Extrait du document:

**********

FAUSTO 5.0 (2001)

« La Damnation de Faust » revue et corrigée par un collectif de cinéastes espagnols qui ne reculent devant aucun tabou…

FAUSTO 5.0

 

2001 – ESPAGNE

 

Réalisé par Isidro Ortiz, Alex Ollé et Carlos Padrisa

 

Avec Miguel Angel Solá, Najwa Nimri, Raquel González, Eduard Fernández, Juan Fernández

 

THEMA DIABLE ET DÉMONS

Énième variante moderne du mythe faustien, Fausto 5.0 est une initiative pour le moins atypique. Œuvre collective du réalisateur de pubs Isidro Ortiz et des membres de la troupe de théâtre expérimental La Fura del Baus, il clôt une trilogie amorcée avec la pièce « Faust 3.0 » et poursuivie sous la forme d’un opéra, « La Damnation de Faust ». Mais il n’est nullement nécessaire d’avoir assisté aux deux spectacles susnommés pour pouvoir appréhender ce long-métrage. Il suffit simplement d’être familier avec la légende imaginée par Gœthe, très librement réadaptée ici en un exercice surprenant qui évoque tour à tour les dessins d’Enki Bilal, les films de David Lynch, L’Echelle de Jacob ou encore La Secte sans Nom. Le vieillard Faust s’est ici mué en docteur Fausto, chirurgien spécialisé dans l’opération de patients en phase terminale. Cerné de toutes parts par la mort, il mène une vie triste et morose qui le pousse parfois à quelques accès suicidaires. Il échappe ainsi de peu à la mort sur le quai d’un train lancé à vive allure.

**********

Consigne: Dans l'extrait du document, quel métier exerce le docteur Fausto, s'il vous plaît ? Le listing est indépendant de l'extrait du document.

Listing de données:

**********

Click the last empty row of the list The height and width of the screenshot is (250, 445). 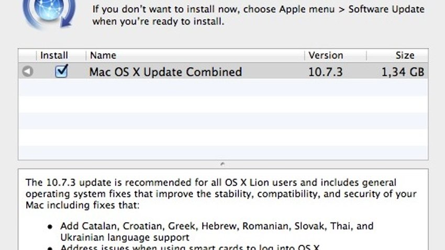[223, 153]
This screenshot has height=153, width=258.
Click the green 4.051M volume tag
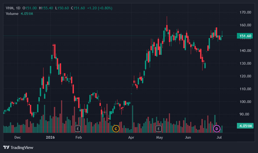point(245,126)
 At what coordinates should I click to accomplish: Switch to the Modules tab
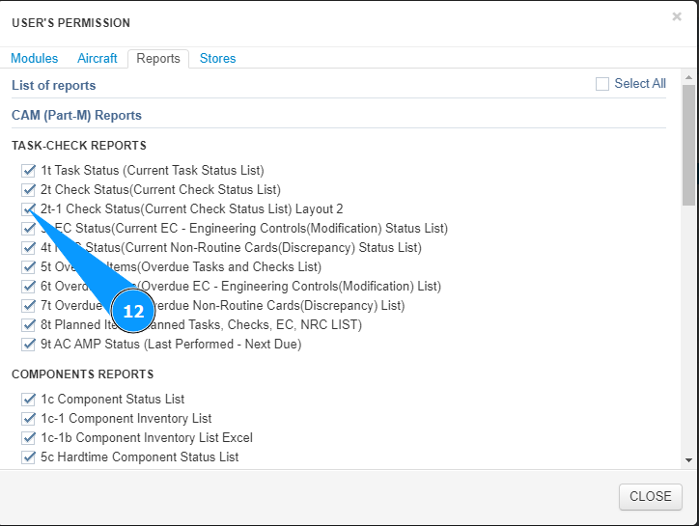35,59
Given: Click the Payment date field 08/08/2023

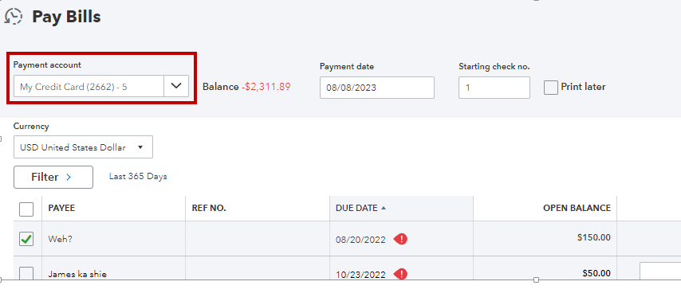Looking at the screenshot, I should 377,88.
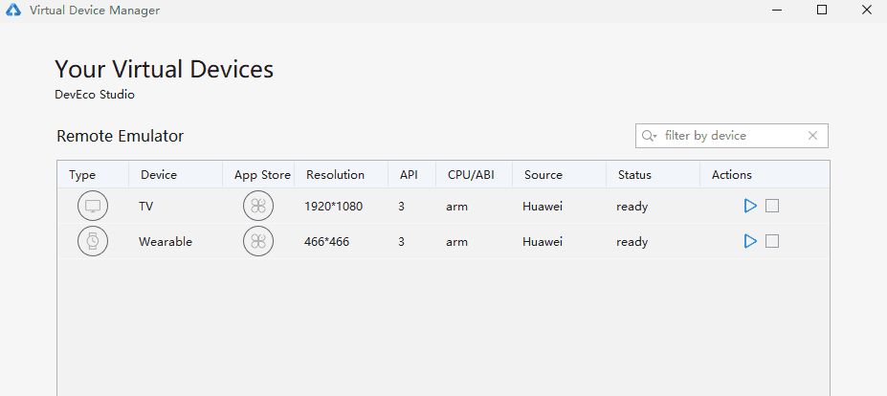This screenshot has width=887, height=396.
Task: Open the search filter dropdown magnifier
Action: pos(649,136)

**********

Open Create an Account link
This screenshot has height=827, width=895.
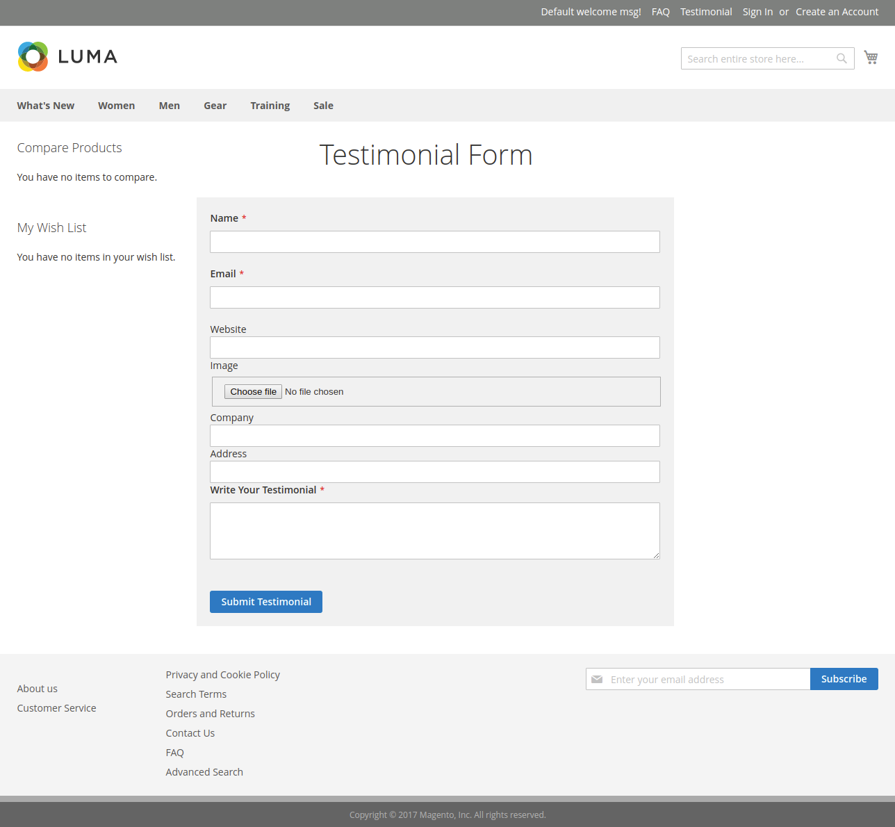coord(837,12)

**********

Réponse attendue: Il est chirurgien, spécialisé dans l'opération de patients en phase terminale.